Practical lessons from shipping retrieval-augmented generation

What actually matters when you take RAG from a prototype to something you can put in front of users — chunking, evaluation, and the failure modes that only show up in production.

Sandeep Koppula Apr 22, 2026 8 min read

Retrieval-augmented generation looks deceptively simple in a demo: embed some documents, drop the top matches into a prompt, and let the model answer. The gap between that demo and something you are comfortable putting in front of real users is where most of the engineering lives. These are the lessons that have held up across our engagements.

Most quality problems are retrieval problems

When an answer is wrong, the instinct is to blame the model or rewrite the prompt.

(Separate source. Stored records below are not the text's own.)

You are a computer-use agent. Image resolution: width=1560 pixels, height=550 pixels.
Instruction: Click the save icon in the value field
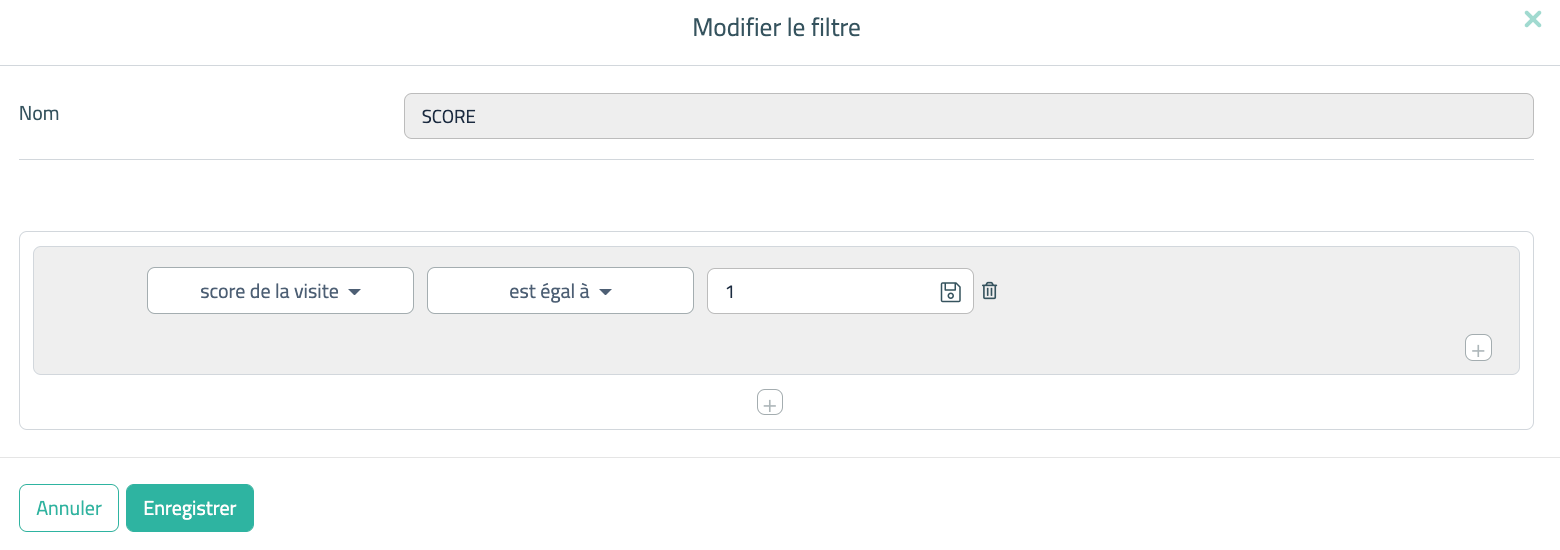pos(950,292)
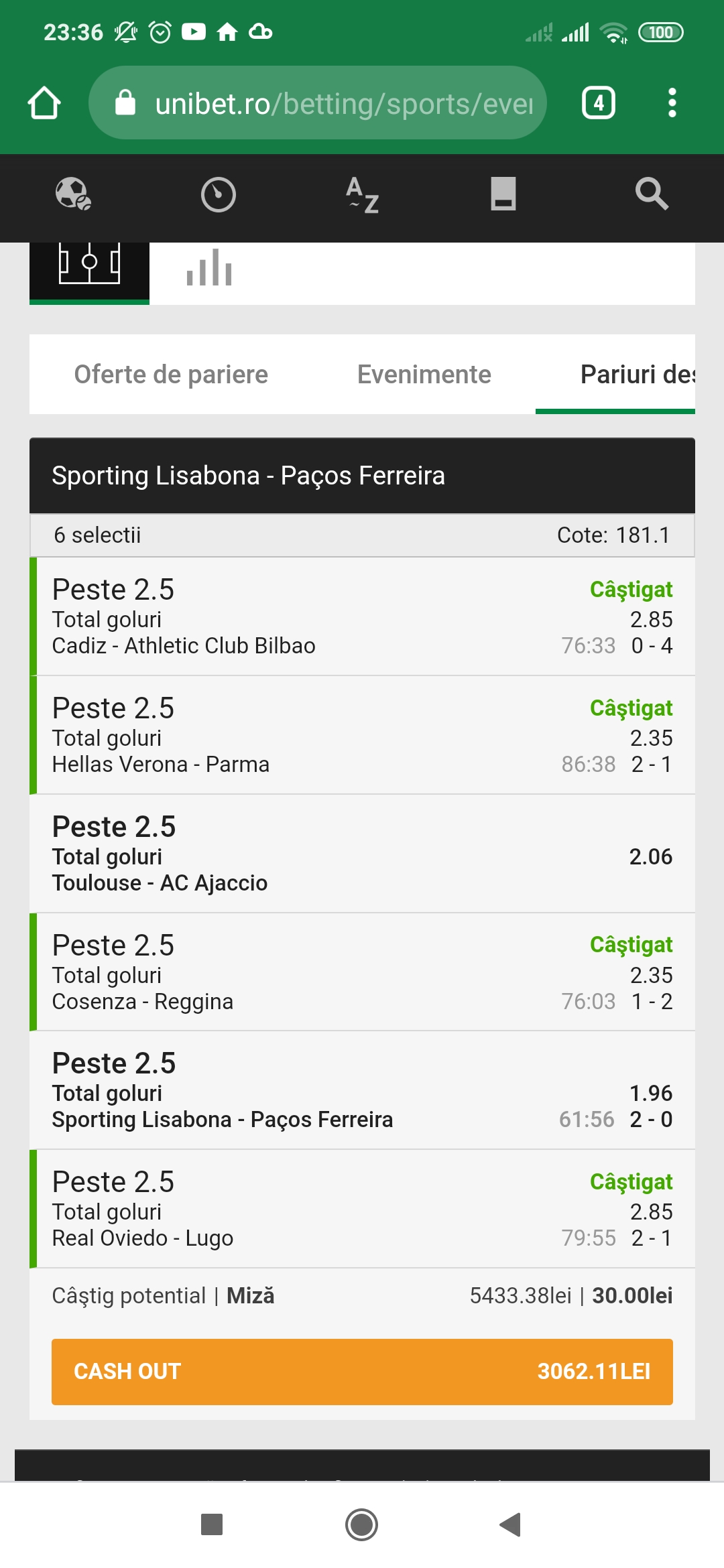Tap the Android back navigation button
The width and height of the screenshot is (724, 1568).
(511, 1524)
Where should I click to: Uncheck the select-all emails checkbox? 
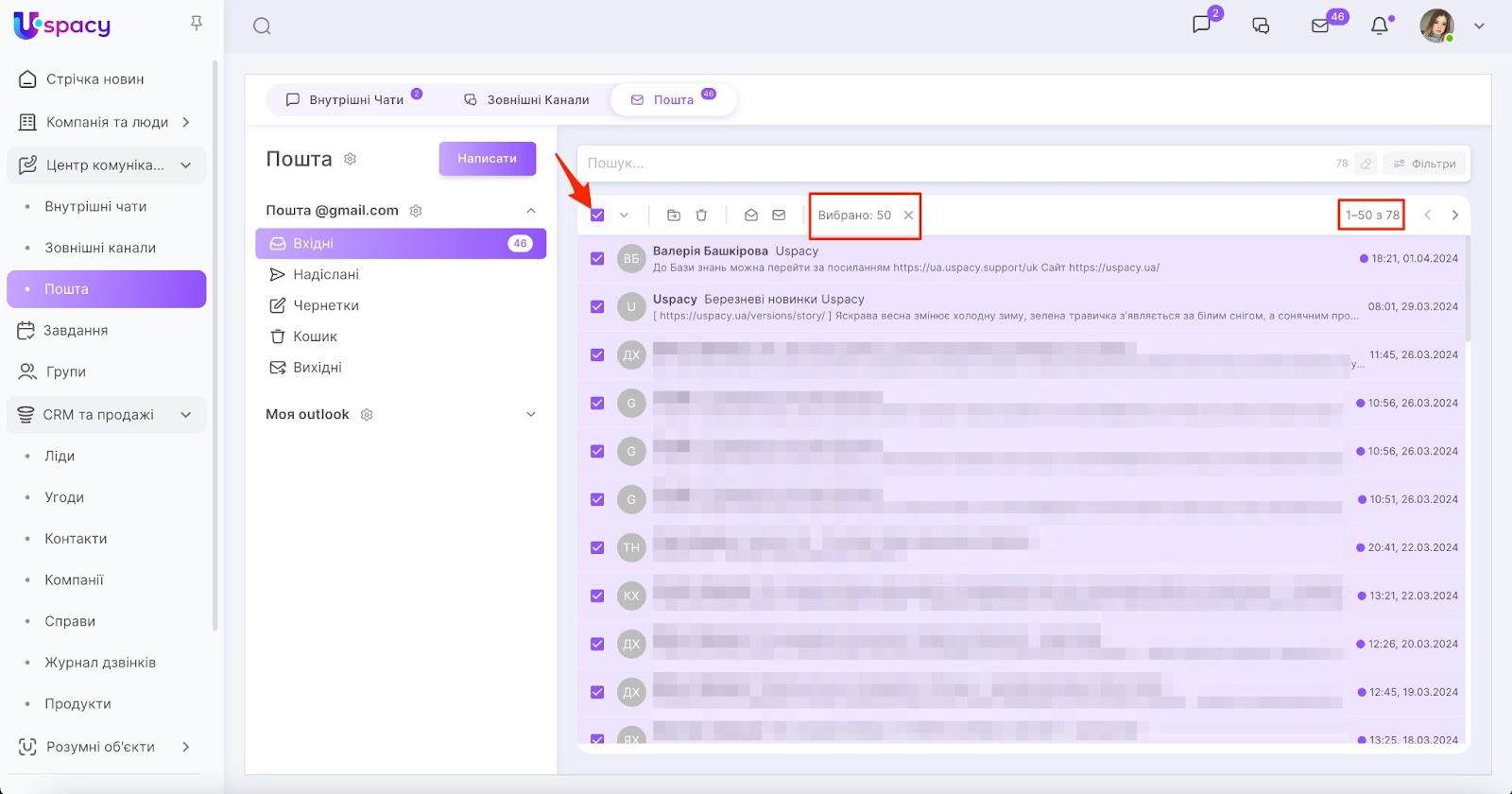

In practice, the model usually answered faithfully from bad context. Before you touch the prompt, look at what was retrieved — more often than not, the right passage was never in the window.

Chunk on structure (headings, sections, table rows), not a fixed character count.
Combine semantic search with keyword/BM25 — hybrid retrieval catches exact terms embeddings miss.
Attach metadata (source, date, access level) and filter on it before ranking.
Re-rank the top candidates; the first-pass vector hit is rarely the best one.

Build an evaluation set before you optimize

You cannot improve what you cannot measure. A small golden set of 50–100 real questions with known-good answers will tell you more than any amount of eyeballing. Score retrieval (did we fetch the right passage?) separately from generation (did we answer well from it?) so you know which half to fix.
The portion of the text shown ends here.